Destes homens assim, cujo poder material só vai à gaita feita dum caule de cevada verde, há aqui em Portugal imensos. Raúl Brandão, que é desses, é para mim dos mais atraentes e dos mais fecundos.
A obra realizada em tamanho, em Lusíadas, em Comédia Humana, em Sinfonias, destrói a obra por acabar, sonhada, esboçada, nimbada duma preguiça de promissão. As Berlengas que Brandão no deixou, as maravilhosas e nunca decifradas Berlengas que todos hoje conhecemos, não são as dos Pescadores. São o próprio assombro do artista, deitado nas rochas de Peniche a olhar os brumosos penedos. Um romance articulado da Candidinha talvez fosse eu, sei lá!, um grande livro. Mas não seria tão sugestivo como essa balbuciada Farsa que nos deixou, cósmica, protoplásmica, com portas para todos os horizontes da vida, e sem destino nenhum. Sempre que pego num livro de Raúl Brandão, estremeço.

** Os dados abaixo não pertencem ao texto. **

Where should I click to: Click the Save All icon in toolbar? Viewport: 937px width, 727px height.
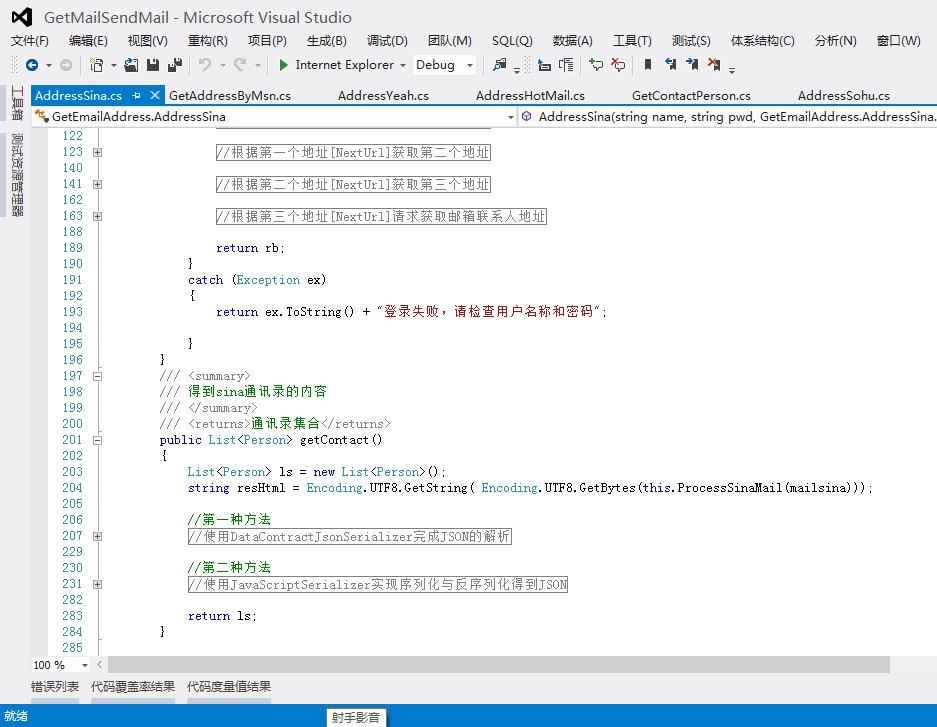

Como não sou capaz de o levar ao fim, como não é capaz de me possuir inteiro, parece-me sempre que toquei no grande corpo humano do autor, informe, mansarrão, aparentemente morto, e onde um raio de luz desencadeava uma tormenta. Já na estante, cada letra do título é ainda um dos seus olhos azuis de pescador, meigos e lancinantes, a contemplar-me.
As suas obras mais falhadas são para mim as melhores. As Memórias, por exemplo. De O Doido e a morte, obra perfeita, a gente ri-se e gosta, certamente. Das Ilhas Desconhecidas, a gente lê e gosta também. Dos Pescadores, a gente relê e gosta mais. Mas das Memórias, do Húmus, dos Pobres e do resto a gente não gosta. Fica com aquela massa imensa cá dentro para ir articulando pela vida fora de seu vagar. Porque uma coisa é um livro falhado e condenado à morte, e outra um livro falhado e condenado à vida. Há lá coisa mais palpitante de seiva, de eternidade, do que certos bosquejos de Raúl Brandão, a arfar como ondas sem vento num mar de emoção!
O grande sonhador não foi capaz de contar uma história direita. Não tinha imaginação romanesca, nem sabia. Mas cada esforço, cada passo para nos dizer a palavra específica sobre uma figura, é um alanceado desespero de ternura e trágica beleza.
Não é preciso que Raúl Brandão, ou qualquer outro artista assim, fique no primeiro lugar da história da literatura. Um primeiro lugar ao lado de Frei Heitor Pinto ou mesmo de Sá de Miranda interessa pouco. Mas já não é o mesmo ficar ao lado da sua própria evidência, tentador como um fruto imaturo.

Miguel Torga, “Diário III”, pp. 43-45, 1954, Coimbra.